**AANGELEVERDE GEGEVENS**
------------------------------

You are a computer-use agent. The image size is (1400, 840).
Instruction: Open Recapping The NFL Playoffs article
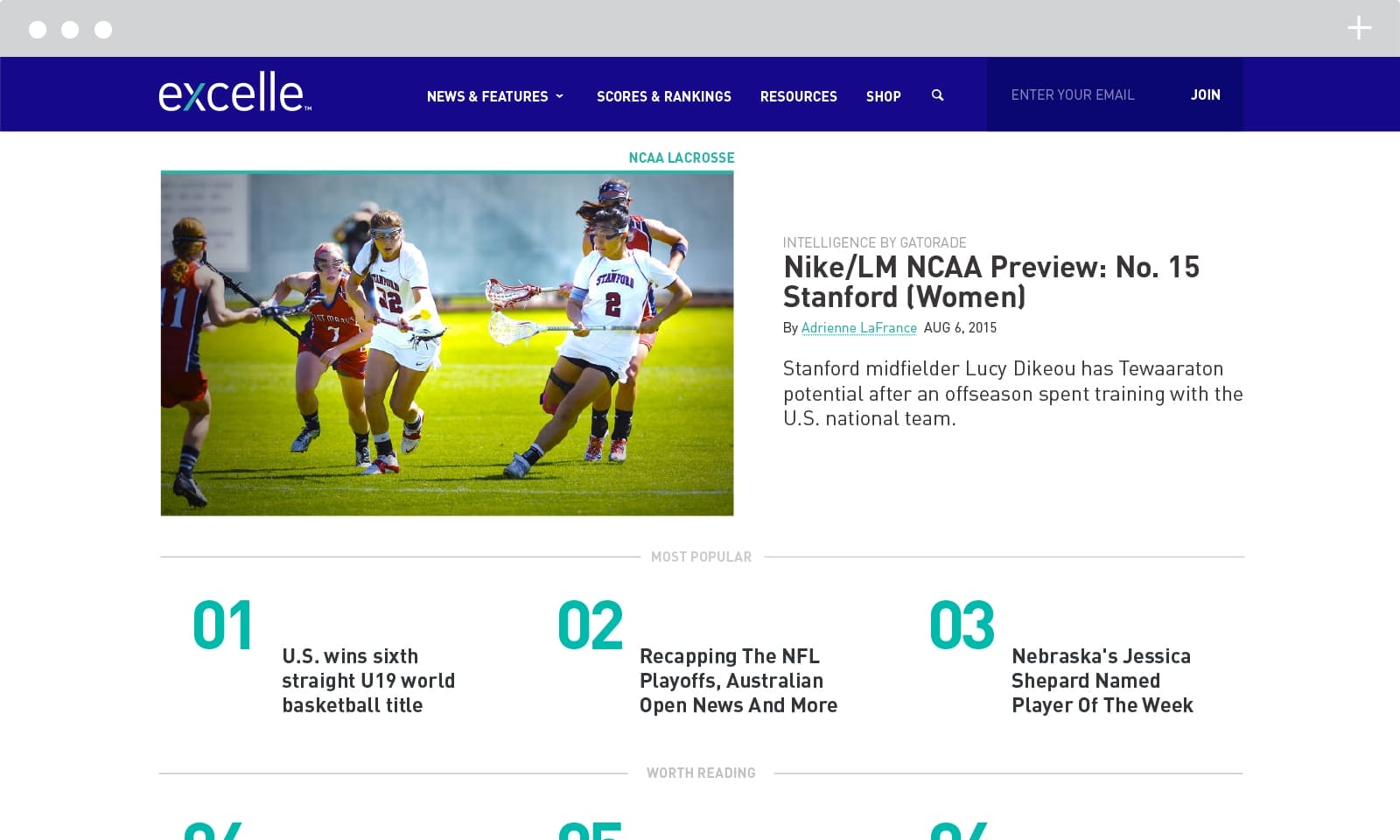(x=738, y=680)
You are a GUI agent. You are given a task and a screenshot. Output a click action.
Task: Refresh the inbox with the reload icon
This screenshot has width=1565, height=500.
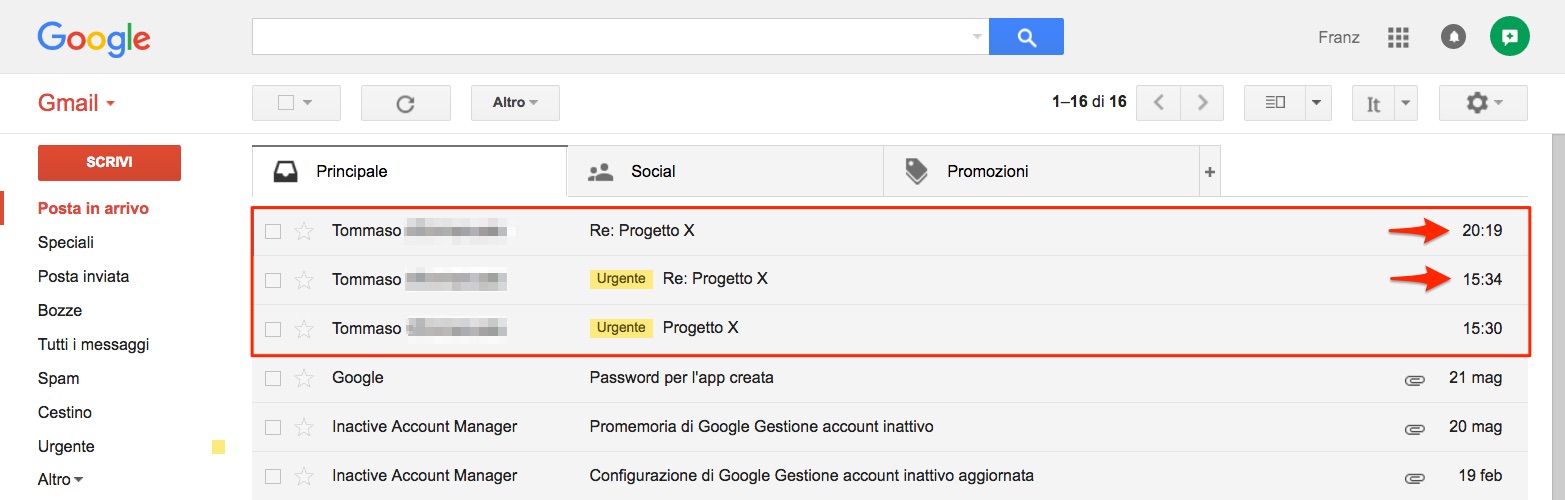tap(405, 103)
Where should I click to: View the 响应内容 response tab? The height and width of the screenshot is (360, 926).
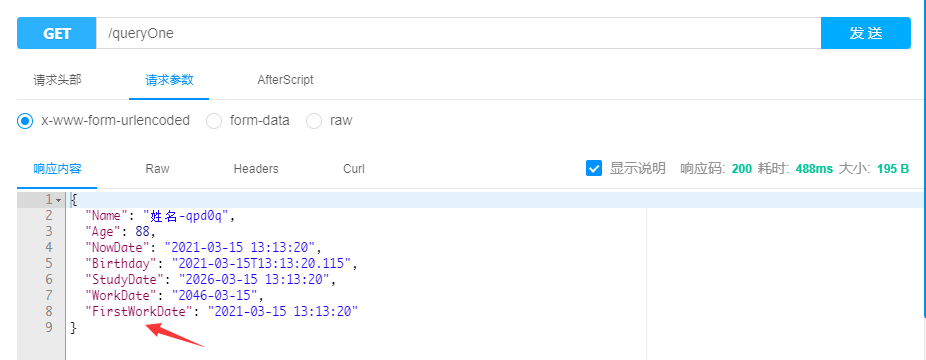click(57, 169)
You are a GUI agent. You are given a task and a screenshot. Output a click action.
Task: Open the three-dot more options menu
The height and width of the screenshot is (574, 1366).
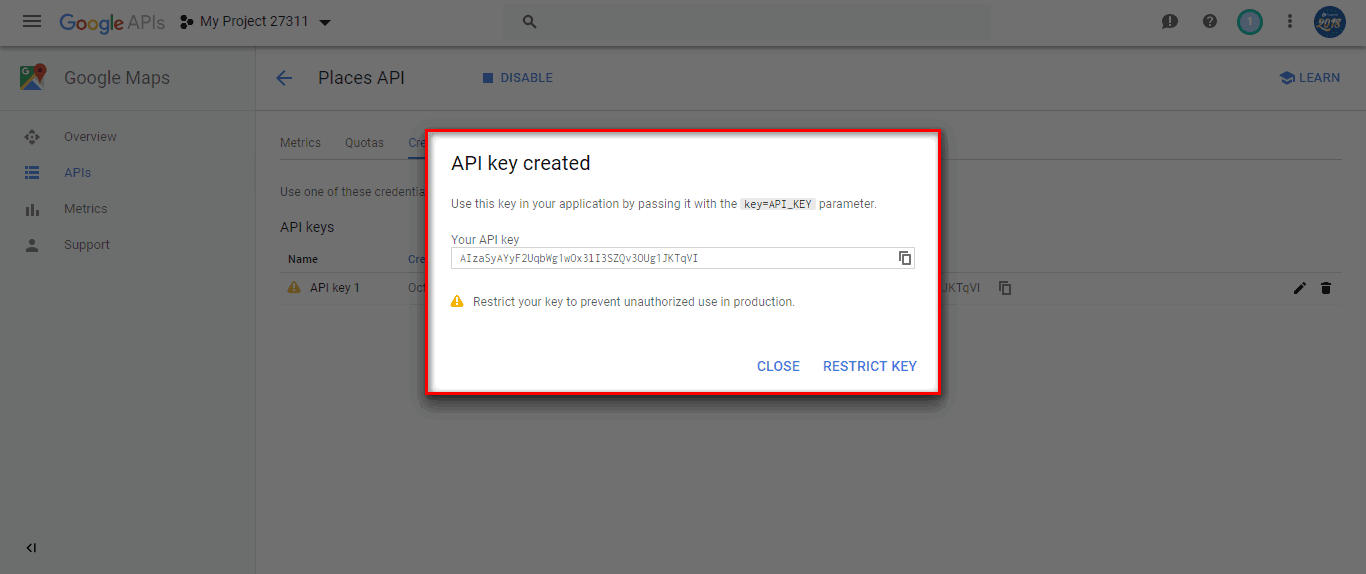pyautogui.click(x=1290, y=21)
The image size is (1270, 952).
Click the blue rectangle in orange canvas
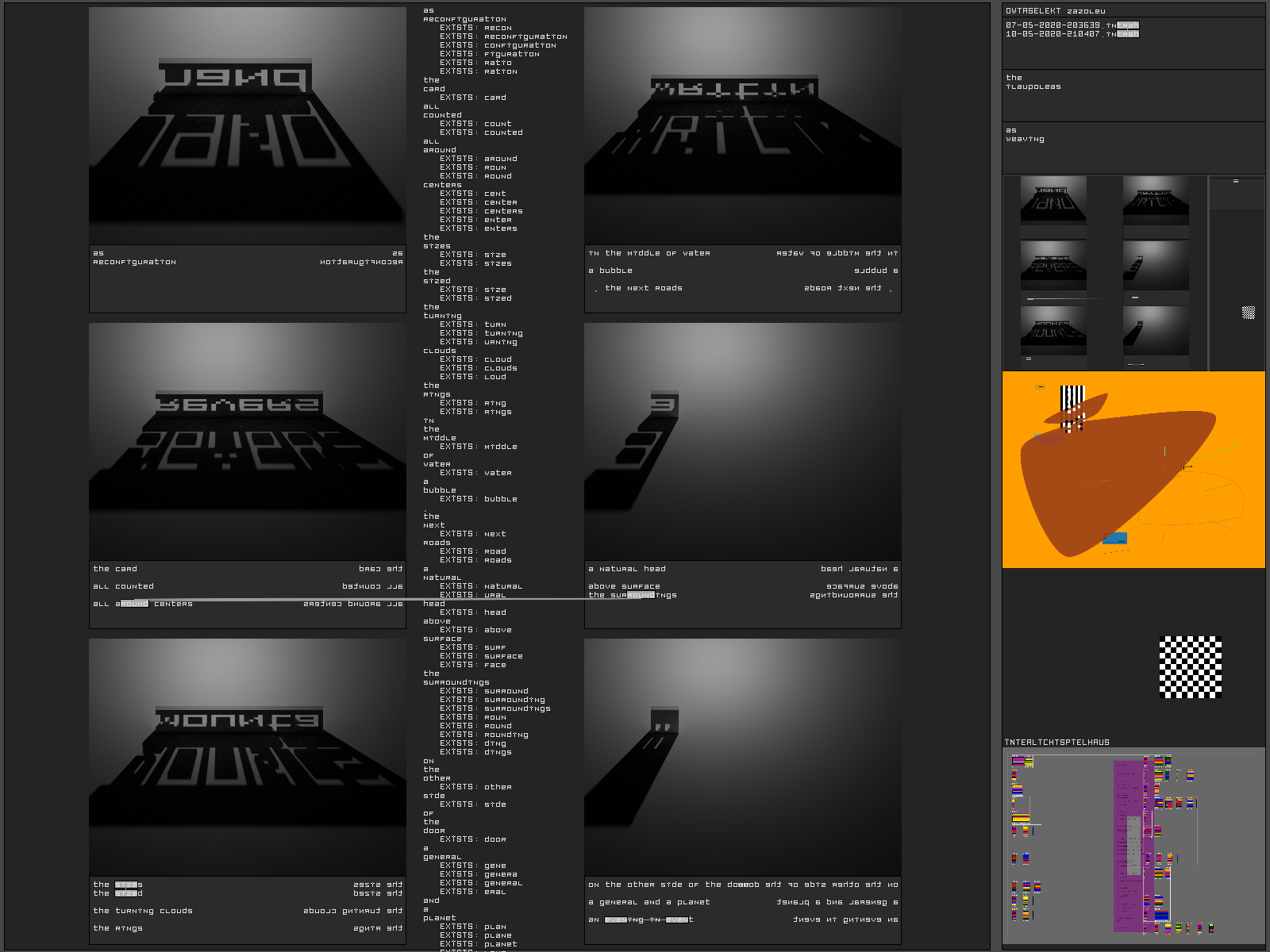[1115, 539]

------------------------------

**DOEL VAN OPDRACHT**
Kun je het deel van de gegevens dat opent met de regel met "Where should I" en doorloopt tot het einde van de gegevens opnieuw weergeven, waarbij je "blue" vervangt door "green" en verder niets wijzigt? Laat de afbeeldingen weg uit je antwoord.

**ANTWOORD OP OPDRACHT**
Where should I click to: View the 响应内容 response tab? The height and width of the screenshot is (360, 926).
click(57, 169)
You are a GUI agent. You are given a task and a screenshot. Output a click action.
Task: Open the three-dot more options menu
The height and width of the screenshot is (574, 1366).
pyautogui.click(x=1290, y=21)
The image size is (1270, 952).
Click the green rectangle in orange canvas
[1115, 539]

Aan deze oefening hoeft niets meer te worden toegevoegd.